I'm a licensed make-up artist in my state and a large part of our licensing program was learning about skin care, various products, how they are made and how they react on skin. We received the same initial training that licensed cosmetologists and estheticians receive in the first part of their programs. The initial training is all the same and then we break off into the specialities we're interested in (mine was Make-Up Artistry).
There are only so many ways a cleanser, moisturizer, toner, etc can be made and only so many ways to combine the ingredients that go into them. When lines start specializing in different products for oily vs. dry vs. combination skin, they start changing the types and proportions of ingredients used. These combo's/formulas are generally proprietary to their line, and if one were to mix those lines to handle a specific skin problem (oiliness, dryness, t-zone, etc) the combination of products may not work as effectively as using products formulated to work together. Whether or not it will cause "warfare" on any particular face is a function of the user's sensitivity and the relative difference found in products across lines.

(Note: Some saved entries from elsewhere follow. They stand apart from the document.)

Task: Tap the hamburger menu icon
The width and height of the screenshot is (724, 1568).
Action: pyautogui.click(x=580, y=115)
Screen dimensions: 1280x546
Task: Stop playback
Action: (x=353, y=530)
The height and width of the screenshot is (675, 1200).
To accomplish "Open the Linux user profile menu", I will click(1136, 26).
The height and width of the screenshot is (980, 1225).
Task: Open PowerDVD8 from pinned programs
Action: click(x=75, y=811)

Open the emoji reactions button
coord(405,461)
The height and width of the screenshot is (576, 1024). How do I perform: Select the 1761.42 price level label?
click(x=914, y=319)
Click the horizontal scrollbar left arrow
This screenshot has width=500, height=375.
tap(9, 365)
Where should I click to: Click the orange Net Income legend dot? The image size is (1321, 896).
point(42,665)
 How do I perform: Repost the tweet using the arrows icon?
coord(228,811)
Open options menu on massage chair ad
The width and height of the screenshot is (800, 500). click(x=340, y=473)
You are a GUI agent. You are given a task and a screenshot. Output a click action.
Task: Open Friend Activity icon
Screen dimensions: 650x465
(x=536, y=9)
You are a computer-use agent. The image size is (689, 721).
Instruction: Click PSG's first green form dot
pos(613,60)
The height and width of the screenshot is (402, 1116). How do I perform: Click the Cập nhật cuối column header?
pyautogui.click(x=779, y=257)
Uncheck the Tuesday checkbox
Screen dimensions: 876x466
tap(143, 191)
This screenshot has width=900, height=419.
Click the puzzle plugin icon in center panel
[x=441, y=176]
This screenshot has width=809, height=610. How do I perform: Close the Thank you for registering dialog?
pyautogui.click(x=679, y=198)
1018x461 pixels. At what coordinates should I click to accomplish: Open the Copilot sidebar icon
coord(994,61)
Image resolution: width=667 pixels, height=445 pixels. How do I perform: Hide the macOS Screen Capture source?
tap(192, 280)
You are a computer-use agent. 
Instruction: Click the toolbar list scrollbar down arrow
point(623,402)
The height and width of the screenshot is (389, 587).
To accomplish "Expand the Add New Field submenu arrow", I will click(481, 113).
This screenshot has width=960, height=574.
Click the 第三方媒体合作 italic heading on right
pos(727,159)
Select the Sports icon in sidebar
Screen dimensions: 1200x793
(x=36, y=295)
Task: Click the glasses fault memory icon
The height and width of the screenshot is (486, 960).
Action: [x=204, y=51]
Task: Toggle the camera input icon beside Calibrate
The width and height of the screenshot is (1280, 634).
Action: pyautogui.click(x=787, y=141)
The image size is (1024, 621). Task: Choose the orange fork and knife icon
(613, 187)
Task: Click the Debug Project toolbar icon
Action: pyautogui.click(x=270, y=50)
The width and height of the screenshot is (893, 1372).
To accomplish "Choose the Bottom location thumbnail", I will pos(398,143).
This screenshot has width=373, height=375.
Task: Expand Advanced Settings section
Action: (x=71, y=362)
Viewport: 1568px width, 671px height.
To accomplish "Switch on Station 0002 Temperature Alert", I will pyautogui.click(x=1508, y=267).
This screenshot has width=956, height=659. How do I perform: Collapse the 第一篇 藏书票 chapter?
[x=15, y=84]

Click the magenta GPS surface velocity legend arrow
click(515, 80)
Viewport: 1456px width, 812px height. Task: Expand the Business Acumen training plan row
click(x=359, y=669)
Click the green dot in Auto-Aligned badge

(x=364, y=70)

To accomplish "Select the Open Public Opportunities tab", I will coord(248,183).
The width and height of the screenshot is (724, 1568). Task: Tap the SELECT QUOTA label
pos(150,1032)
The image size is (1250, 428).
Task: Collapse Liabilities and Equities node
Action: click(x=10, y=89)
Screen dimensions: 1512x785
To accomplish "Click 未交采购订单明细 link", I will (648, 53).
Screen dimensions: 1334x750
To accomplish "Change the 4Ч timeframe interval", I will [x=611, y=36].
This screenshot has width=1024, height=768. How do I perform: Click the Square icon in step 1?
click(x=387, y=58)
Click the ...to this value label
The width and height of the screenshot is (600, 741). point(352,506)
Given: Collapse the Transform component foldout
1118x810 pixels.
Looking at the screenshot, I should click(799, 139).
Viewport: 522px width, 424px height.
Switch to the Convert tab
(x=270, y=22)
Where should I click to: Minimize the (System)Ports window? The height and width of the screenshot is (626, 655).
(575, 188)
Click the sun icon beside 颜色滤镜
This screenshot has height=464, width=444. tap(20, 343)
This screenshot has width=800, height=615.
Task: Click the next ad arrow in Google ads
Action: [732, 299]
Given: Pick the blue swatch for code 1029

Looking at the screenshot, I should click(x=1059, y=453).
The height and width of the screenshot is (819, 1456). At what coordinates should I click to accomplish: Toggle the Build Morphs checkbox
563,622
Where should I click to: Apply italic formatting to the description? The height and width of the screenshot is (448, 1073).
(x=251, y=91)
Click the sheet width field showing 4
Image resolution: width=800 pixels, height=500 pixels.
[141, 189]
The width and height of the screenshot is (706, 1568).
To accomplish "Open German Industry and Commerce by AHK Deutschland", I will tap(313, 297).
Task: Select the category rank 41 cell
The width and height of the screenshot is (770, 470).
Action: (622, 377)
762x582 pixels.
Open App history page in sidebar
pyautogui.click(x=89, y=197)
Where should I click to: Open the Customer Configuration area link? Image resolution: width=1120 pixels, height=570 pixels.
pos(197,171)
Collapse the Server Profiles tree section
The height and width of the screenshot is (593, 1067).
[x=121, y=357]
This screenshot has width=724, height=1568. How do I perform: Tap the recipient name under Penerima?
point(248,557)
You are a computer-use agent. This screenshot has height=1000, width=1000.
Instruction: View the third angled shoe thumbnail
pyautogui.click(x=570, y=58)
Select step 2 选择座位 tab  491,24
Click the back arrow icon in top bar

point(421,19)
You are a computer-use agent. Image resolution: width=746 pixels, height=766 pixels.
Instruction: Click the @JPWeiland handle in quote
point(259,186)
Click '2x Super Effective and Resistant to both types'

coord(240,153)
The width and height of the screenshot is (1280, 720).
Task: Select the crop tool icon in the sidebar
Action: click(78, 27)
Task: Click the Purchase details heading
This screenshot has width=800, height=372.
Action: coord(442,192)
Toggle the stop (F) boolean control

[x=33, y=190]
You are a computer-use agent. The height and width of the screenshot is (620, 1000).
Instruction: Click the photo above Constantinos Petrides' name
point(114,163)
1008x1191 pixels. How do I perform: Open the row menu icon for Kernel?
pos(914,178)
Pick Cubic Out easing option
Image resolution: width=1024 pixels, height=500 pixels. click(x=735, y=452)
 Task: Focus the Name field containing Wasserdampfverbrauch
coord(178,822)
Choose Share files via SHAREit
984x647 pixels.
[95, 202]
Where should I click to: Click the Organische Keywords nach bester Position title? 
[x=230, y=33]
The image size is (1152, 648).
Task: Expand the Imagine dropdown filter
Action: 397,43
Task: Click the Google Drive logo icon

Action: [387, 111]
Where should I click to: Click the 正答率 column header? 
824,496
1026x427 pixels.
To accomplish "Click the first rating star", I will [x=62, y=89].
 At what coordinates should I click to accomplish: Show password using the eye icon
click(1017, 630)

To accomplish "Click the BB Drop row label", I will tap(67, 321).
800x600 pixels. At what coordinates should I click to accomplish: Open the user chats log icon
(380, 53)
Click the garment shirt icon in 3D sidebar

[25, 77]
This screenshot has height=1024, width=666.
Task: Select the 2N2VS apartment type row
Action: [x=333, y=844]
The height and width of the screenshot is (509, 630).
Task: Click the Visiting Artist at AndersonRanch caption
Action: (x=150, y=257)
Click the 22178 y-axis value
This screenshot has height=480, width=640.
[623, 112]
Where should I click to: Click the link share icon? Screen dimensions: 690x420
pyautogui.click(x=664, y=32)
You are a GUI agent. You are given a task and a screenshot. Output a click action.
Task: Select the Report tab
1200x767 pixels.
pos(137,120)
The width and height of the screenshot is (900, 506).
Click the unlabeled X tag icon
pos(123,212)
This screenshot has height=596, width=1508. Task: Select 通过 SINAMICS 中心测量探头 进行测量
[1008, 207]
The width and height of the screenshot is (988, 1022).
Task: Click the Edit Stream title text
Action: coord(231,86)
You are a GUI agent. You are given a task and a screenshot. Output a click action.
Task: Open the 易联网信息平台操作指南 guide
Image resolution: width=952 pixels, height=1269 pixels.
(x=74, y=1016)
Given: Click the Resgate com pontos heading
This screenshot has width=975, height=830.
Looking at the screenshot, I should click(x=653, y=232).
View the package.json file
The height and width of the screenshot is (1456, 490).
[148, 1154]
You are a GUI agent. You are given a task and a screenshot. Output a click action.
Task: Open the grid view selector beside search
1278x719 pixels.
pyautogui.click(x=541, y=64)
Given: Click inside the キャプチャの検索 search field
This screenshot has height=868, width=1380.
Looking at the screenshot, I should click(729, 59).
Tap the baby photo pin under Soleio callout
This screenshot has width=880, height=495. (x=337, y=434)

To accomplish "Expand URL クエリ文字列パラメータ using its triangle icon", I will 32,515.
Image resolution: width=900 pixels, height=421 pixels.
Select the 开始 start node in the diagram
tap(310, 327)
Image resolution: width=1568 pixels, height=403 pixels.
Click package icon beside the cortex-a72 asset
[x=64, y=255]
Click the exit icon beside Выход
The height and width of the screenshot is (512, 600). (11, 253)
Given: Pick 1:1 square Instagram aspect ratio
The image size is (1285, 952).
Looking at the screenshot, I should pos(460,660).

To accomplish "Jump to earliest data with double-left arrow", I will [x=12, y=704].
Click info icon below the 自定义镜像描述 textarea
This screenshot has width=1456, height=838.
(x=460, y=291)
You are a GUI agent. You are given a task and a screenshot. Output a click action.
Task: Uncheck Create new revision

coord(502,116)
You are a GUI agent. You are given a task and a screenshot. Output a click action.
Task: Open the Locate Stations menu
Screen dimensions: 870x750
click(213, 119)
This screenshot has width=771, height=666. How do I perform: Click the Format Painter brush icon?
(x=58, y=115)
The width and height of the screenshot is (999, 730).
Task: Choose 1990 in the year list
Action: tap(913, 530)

That is what I was taught by a licensed professional and it has been consistent with my experience in and out of Mary Kay.
What I ultimately took away from my training was that it doesn't matter that much WHAT you wash your face with, just that you do. Same for moisturizing. That is what I tell my customers. I despise scripts and I'm very much the rebel when it comes to shooting down MK-ism's that get floated around.
And yep, I've known about (and read) Paula's book(s) for years. It, among many, was on our reading list in licensing class.